_Teks yang Diberikan_.
Apa pun jenis profesi di masa depan semuanya membutuhkan hybrid knowledge dan hybrid skills. ”Jangan memagari disiplin ilmu terlalu kaku. Korbannya bukan hanya para alumni yang gagap menyongsong masa depan, melainkan juga perguruan tinggi (yang) tidak mampu membangun relevansi dalam dunia yang sedang terdisrupsi,” paparnya.
Kerja keras
Di sisi lain, pemerintah bekerja keras untuk mengembangkan ekosistem kebijakan yang kondusif bagi pengembangan cara-cara baru yang lebih produktif dan efisien. Presiden berharap perguruan tinggi bisa membangun cara kerja baru dengan lebih progresif.
”Saya harap perguruan tinggi harus lebih progresif dalam membangun cara kerja baru untuk menyiapkan masa depan para mahasiswa kita dan untuk menyiapkan Indonesia mendahului negara-negara lain,” tutupnya.
Ketua FRI Arif Satria menyebutkan bahwa pandemi mengakibatkan krisis mutidimensional yang tidak pernah terbayangkan sebelumnya, termasuk di bidang pendidikan. ”Kami mengapresiasi kinerja Bapak Presiden dan jajaran kabinet Indonesia Maju untuk mengatasi pandemi Covid,” ujar Arif.
FRI menyadari penanganan pandemi Covid-19 yang mengakibatkan krisis multidimensi tidak mudah. Untuk itu, diperlukan keterpaduan visi dari lintas pihak dan sektor. ”FRI mengajak seluruh komponen bangsa untuk bersama mengedepankan nilai kemanusiaan dalam penanganan pandemi,” kata Arif.
Keselamatan seluruh rakyat Indoensia harus menjadi pusat orientasi dan titik tuju dari semua ikhtiar yang dilakukan. FRI juga mengajak semua komponen bangsa untuk mengesampingkan kepentingan pribadi, golongan, ekonomi, dan politik yang sempit yang bisa menghambat penanganan pandemi.
Guna percepatan penanganan pandemi yang bersifat multidimensi ini, FRI berharap Presiden memimpin langsung koordinasi lintas pihak dan lintas sektor dalam penanganan pandemi dan pemulihan sektor ekonomi nasional. FRI juga berpandangan bahwa pengambilan kebijakan publik dalam penanganan pandemi harus berbasis pada ilmu pengetahuan.

_Informasi yang Tersedia_.

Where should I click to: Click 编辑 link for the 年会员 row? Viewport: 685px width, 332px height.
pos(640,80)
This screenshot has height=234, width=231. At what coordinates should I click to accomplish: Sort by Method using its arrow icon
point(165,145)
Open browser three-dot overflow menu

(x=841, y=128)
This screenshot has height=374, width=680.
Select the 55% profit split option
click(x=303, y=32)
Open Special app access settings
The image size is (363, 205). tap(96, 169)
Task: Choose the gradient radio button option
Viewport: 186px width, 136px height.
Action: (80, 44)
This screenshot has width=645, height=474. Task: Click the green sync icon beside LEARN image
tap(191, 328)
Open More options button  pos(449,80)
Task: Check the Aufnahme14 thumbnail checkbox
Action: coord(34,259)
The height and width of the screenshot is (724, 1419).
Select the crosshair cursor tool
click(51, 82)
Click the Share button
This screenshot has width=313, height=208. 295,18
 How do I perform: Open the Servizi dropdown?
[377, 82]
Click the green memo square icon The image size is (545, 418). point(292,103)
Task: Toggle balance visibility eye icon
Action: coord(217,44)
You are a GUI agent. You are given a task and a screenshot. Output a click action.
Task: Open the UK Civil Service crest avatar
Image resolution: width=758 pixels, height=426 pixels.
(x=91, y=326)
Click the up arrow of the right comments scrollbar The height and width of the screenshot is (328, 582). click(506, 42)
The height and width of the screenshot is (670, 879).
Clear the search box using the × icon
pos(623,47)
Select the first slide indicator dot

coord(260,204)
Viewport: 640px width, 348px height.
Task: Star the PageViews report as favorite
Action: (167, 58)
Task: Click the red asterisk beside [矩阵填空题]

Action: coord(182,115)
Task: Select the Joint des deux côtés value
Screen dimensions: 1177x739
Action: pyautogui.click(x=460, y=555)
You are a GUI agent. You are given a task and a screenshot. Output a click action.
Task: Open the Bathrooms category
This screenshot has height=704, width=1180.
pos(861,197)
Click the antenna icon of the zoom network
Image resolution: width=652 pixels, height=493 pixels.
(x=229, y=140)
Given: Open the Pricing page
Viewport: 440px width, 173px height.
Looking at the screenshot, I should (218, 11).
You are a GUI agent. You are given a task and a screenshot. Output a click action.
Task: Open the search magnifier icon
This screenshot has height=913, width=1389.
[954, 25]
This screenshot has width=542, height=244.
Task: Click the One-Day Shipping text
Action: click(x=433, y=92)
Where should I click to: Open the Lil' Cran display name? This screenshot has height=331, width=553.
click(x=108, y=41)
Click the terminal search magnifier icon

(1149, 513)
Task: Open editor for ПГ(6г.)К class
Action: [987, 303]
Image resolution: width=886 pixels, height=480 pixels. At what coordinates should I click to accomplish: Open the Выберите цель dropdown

_Ketentuan Tugas_.
1: Sebutkan semua jenis kepentingan yang menurut teks tentang FRI dan pandemi diajak untuk dikesampingkan oleh semua komponen bangsa.
2: Salin persis seluruh bagian teks tentang FRI dan pandemi, mulai dari "Keselamatan seluruh rakyat" terus sampai "menghambat penanganan pandemi.".
Daftar tersebut tidak digunakan di sini.

_Jawaban_.
1: Kepentingan pribadi, golongan, ekonomi, dan politik.

2:
Keselamatan seluruh rakyat Indoensia harus menjadi pusat orientasi dan titik tuju dari semua ikhtiar yang dilakukan. FRI juga mengajak semua komponen bangsa untuk mengesampingkan kepentingan pribadi, golongan, ekonomi, dan politik yang sempit yang bisa menghambat penanganan pandemi.